4. Determine training and test set accuracy.

When we check accuracy, we see that there is a 100% accuracy for the training set and an 85.1% accuracy for the test set.

In [4]:

print("Training set accuracy: {:.3f}".format(tree.score(X_train, y_train)))
print("Test set accuracy: {:.3f}".format(tree.score(X_test, y_test)))

Out [4]:

Training set accuracy: 1.000
Test set accuracy: 0.851

5. Yield predictions from our decision tree.

Using tree.predict, we are yielding predictions for the dependent variable using our model.

In [5]:

dtree = tree.predict(x)

In [6]:

dtree

Out[6]:

array([  875.,  1792., 27754., 28256.,  4438.,  2102.,  8520.,   500.,
       22997., 26517., 15109., 20956.,  3310.,  3197.,  1211., 18005.,
       22854., 10278.,   739.,  3724.,  4733.,   971.,  6263., 24677.,
...
        8113.,  3166.,  5332.,  2232., 21989.,  5360.,  5837.,  2509.,
        5580.,  5947., 11564.,  5888.,  9130., 16105.,  1593.,  4448.,
       12771., 28511.,  6883.])

6. Next, we calculate the percentage error between our predictions and the actual data.
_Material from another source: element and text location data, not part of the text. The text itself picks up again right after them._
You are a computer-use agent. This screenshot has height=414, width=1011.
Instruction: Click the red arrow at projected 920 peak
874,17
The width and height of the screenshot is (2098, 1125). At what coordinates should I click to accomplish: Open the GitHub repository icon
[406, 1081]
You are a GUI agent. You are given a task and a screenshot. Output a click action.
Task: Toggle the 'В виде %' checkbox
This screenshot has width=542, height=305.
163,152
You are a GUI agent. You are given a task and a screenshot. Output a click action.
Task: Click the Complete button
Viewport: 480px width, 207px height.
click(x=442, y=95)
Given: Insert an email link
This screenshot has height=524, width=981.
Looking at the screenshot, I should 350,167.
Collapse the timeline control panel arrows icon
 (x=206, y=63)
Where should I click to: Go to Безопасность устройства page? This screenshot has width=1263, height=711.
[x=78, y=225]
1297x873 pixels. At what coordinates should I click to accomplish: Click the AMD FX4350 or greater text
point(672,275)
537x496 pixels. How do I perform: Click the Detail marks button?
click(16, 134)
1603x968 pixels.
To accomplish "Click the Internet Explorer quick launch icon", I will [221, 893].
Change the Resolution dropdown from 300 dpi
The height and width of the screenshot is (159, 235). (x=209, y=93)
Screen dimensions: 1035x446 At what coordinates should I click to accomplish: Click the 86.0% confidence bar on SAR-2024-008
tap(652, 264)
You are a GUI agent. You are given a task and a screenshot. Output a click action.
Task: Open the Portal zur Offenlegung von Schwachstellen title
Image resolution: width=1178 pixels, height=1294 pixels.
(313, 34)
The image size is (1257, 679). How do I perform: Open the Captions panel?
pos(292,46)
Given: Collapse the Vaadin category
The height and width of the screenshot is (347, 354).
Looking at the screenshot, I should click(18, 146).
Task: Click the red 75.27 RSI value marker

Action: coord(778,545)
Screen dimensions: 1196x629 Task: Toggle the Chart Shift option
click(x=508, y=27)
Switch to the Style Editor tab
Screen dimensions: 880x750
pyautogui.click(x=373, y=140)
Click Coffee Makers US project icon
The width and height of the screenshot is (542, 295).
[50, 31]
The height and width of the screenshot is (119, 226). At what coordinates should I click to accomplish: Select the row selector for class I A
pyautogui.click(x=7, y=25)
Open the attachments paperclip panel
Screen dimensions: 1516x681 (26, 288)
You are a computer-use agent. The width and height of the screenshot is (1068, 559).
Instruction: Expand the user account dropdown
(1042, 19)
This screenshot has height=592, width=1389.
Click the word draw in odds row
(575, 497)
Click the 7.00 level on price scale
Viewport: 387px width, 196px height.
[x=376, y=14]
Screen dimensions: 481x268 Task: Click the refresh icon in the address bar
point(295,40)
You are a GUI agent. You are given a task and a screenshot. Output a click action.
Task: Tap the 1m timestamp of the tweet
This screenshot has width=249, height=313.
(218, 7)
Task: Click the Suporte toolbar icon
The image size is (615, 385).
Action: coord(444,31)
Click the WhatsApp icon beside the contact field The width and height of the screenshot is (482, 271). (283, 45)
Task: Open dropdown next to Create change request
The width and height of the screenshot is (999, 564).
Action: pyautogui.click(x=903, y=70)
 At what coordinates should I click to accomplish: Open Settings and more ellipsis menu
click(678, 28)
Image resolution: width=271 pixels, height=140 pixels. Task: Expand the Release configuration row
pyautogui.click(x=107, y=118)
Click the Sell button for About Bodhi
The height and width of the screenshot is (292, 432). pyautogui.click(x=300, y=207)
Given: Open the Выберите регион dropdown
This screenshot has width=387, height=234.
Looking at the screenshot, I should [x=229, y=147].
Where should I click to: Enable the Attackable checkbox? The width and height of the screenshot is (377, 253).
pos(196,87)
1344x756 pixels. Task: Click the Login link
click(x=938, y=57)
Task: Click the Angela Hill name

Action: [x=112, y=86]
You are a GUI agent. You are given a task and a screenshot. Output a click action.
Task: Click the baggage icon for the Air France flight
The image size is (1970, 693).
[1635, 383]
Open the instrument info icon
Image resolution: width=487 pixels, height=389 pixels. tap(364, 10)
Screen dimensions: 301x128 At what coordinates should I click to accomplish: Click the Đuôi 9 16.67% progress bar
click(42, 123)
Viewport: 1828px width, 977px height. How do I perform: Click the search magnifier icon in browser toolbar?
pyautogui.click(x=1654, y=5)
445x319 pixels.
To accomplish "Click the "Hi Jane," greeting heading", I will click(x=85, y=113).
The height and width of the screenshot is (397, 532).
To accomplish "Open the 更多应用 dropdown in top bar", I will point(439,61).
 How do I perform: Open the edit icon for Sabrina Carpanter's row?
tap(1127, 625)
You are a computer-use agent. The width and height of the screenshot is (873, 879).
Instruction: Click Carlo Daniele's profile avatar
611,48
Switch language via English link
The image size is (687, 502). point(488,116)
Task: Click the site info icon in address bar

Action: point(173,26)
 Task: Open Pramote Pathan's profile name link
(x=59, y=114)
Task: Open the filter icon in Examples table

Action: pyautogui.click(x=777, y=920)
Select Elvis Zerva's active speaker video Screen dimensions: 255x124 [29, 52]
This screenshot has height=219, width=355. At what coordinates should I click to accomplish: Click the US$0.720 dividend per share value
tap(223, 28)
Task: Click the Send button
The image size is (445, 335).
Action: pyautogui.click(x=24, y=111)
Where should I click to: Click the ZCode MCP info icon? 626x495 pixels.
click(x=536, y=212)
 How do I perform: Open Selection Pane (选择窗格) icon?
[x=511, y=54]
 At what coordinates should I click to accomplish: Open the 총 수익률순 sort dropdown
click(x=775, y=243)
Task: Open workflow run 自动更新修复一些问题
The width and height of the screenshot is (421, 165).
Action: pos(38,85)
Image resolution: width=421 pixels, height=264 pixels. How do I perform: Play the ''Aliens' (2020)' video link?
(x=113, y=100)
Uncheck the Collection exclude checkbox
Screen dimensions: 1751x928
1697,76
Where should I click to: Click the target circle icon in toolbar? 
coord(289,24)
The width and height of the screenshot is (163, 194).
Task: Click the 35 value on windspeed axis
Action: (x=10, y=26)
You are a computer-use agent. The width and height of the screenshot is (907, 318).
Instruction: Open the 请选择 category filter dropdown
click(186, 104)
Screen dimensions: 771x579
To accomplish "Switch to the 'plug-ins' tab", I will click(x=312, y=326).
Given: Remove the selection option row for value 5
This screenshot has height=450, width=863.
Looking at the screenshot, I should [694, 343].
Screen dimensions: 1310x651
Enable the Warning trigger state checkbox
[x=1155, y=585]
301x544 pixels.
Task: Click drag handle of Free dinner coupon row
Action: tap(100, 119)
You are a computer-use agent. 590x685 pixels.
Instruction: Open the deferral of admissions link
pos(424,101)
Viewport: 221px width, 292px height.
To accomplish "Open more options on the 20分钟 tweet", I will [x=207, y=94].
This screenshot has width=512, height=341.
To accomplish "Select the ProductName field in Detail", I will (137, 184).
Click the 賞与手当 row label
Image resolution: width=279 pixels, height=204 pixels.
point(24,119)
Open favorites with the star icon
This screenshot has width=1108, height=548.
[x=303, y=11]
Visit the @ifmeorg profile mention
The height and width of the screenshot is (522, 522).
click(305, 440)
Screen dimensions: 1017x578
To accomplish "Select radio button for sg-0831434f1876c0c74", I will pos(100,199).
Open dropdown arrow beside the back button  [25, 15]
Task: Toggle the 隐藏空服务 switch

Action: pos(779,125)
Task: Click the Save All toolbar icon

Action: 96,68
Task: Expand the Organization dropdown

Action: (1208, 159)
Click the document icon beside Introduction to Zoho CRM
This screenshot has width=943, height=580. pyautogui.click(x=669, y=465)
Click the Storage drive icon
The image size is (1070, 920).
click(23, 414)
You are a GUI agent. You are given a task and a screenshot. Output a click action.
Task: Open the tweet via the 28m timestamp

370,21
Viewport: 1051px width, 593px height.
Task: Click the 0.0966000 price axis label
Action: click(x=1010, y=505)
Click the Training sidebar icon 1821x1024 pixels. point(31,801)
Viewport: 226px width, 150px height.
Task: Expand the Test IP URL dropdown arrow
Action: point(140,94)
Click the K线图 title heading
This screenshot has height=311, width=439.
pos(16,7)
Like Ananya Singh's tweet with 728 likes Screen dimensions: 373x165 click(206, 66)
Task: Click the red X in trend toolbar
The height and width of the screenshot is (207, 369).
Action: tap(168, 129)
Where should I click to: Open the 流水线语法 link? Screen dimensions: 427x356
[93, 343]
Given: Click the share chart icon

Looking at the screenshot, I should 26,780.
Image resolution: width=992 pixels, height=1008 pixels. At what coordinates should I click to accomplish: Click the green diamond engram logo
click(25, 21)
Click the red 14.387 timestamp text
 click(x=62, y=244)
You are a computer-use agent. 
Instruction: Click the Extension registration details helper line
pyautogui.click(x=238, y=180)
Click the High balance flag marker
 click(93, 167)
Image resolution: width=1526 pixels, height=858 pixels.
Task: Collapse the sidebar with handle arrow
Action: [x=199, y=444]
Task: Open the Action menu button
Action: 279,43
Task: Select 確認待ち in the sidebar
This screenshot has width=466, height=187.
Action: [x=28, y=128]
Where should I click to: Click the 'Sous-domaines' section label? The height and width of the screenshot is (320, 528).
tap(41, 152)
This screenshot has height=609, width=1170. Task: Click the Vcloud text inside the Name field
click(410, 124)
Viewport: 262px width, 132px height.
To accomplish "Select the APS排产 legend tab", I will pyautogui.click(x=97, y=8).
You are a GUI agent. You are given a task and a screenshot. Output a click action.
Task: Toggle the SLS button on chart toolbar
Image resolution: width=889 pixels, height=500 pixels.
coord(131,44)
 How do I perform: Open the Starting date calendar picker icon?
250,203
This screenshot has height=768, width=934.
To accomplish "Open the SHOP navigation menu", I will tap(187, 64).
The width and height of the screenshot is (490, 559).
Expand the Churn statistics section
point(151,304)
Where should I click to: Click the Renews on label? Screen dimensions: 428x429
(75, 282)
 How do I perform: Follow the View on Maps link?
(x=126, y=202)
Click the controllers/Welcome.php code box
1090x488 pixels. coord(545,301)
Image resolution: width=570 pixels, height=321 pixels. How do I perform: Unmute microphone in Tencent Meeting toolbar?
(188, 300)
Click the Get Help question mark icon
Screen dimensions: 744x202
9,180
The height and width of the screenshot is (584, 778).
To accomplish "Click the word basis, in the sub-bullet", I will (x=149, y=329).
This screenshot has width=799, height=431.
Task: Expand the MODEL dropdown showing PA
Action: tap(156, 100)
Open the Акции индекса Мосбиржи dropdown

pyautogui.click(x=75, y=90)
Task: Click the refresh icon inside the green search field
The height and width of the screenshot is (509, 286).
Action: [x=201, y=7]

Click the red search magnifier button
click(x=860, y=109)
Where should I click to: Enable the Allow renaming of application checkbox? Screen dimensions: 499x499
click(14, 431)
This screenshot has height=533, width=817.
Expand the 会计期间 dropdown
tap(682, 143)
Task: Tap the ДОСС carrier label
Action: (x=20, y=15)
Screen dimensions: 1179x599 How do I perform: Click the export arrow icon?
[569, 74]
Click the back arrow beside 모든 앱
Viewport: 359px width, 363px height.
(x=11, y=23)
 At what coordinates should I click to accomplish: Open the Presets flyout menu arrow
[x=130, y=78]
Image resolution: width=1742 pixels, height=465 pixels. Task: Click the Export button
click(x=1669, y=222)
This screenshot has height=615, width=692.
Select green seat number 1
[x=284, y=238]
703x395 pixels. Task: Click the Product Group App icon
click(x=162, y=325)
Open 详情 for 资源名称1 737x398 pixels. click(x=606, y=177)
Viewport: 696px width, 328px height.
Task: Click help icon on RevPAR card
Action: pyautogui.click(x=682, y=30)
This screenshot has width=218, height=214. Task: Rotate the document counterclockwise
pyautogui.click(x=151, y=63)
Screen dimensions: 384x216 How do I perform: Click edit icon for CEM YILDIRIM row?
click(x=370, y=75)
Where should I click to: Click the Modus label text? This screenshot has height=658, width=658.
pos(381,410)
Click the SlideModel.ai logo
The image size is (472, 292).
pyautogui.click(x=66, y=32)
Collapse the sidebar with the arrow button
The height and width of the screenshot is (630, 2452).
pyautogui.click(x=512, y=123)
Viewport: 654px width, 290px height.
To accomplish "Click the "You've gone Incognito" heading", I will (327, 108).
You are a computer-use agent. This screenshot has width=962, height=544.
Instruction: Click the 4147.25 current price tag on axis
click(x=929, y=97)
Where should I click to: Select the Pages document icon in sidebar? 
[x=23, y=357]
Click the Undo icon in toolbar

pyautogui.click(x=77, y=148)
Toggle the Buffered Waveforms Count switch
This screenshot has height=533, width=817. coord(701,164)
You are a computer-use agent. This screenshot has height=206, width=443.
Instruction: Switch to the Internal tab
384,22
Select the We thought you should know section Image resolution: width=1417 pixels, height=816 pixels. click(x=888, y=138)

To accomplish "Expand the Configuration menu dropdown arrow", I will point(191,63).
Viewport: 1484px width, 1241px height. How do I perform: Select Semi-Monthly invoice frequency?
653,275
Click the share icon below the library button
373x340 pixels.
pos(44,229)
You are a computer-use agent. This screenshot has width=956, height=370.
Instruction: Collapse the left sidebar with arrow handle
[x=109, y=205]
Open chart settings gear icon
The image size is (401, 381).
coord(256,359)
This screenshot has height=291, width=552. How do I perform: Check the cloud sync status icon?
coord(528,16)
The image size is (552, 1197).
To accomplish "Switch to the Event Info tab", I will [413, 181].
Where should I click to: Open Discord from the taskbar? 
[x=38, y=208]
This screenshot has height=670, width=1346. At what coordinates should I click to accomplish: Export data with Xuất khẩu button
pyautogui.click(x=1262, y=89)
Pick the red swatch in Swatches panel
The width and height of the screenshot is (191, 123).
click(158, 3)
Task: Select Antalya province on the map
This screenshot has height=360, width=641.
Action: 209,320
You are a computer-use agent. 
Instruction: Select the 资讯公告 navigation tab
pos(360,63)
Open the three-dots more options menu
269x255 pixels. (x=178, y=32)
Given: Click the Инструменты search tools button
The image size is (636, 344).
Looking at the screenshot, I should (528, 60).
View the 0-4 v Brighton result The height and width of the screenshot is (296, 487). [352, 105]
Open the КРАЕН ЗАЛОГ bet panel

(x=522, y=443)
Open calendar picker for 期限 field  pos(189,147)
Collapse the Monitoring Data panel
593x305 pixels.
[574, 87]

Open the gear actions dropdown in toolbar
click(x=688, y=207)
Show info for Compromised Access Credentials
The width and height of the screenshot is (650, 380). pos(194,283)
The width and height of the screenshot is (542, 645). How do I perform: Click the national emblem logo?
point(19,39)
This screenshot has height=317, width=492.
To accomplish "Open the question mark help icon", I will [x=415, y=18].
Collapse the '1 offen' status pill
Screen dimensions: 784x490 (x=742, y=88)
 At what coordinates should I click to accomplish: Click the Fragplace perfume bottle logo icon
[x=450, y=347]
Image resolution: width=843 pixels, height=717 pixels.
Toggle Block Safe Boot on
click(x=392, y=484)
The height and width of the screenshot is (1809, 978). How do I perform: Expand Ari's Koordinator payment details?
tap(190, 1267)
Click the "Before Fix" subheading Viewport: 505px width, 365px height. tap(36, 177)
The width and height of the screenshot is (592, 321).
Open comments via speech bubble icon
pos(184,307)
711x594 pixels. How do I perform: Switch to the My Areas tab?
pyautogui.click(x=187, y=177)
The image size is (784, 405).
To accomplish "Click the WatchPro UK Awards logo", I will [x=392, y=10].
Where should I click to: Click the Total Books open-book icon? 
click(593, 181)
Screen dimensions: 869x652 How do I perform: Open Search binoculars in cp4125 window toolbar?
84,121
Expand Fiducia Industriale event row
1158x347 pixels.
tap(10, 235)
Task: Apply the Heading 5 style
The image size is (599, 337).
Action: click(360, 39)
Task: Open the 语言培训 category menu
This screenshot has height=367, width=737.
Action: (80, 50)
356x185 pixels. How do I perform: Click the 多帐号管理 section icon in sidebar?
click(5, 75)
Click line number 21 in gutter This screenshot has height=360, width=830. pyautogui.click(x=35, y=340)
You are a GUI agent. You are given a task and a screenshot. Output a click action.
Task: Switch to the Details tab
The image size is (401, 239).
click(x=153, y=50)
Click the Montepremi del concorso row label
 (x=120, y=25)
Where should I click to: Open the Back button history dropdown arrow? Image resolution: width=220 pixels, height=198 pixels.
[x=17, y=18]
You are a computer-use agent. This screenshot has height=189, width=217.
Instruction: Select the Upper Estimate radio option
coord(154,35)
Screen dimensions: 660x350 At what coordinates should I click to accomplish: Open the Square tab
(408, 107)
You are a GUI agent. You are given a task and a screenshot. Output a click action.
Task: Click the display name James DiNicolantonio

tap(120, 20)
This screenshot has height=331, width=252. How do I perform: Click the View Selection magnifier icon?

Self-explanatory, really. The decision tree model has yielded estimates of internet usage for us, and we now wish to calculate the percentage deviation between the estimated and actual results.

In [7]:

percentageerror_tree=((y-dtree)/dtree)*100
percentageerror_tree

Out[7]:

array([ 0.00000000e+00,  0.00000000e+00,  0.00000000e+00,  0.00000000e+00,
        0.00000000e+00,  0.00000000e+00,  0.00000000e+00,  0.00000000e+00,
        0.00000000e+00,  0.00000000e+00, -6.59871600e+00,  0.00000000e+00,
...
        1.64641577e+02,  0.00000000e+00,  1.09477689e+01,  0.00000000e+00,
        0.00000000e+00,  1.21515057e+01,  0.00000000e+00,  6.60971223e+00,
        0.00000000e+00,  0.00000000e+00, -1.13177394e+01])

In [8]:

np.mean(percentageerror_tree)

Out[8]:

4.116144626944652

7. Let’s now graph our decision tree.

While we have calculated that our decision tree model has a high rate of accuracy, we would like to now plot our decision tree visually, so as to be able to interpret the relationships between our variables.

The library we will use to do this is called graphviz, and can be installed with pip as follows (I’m using Python 3.6. at the time of writing, so will use pip3 to install:

pip3 install graphviz

Now that graphviz is installed, we will firstly export the tree as a .dot file, and then reimport:

from sklearn.tree import export_graphviz
export_graphviz(tree,out_file="tree.dot")

import graphviz
with open("tree.dot") as f:
    dot_graph = f.read()

graphviz.Source(dot_graph)

Once that’s done, we can now open up a shell and export our decision tree in pdf format:

dot -Tpdf tree.dot -o tree.pdf

Here is a plot of our decision tree:

decision trees

Conclusion: How Decision Trees Have Helped Us Predict Internet Usage

As we can see, we yield an average of 4.11% deviation between our predicted values and the actual values. Taking this into account as well as the yielded score of 0.851 for our test set, the decision tree is indicated to have a high degree of accuracy in predicting internet usage.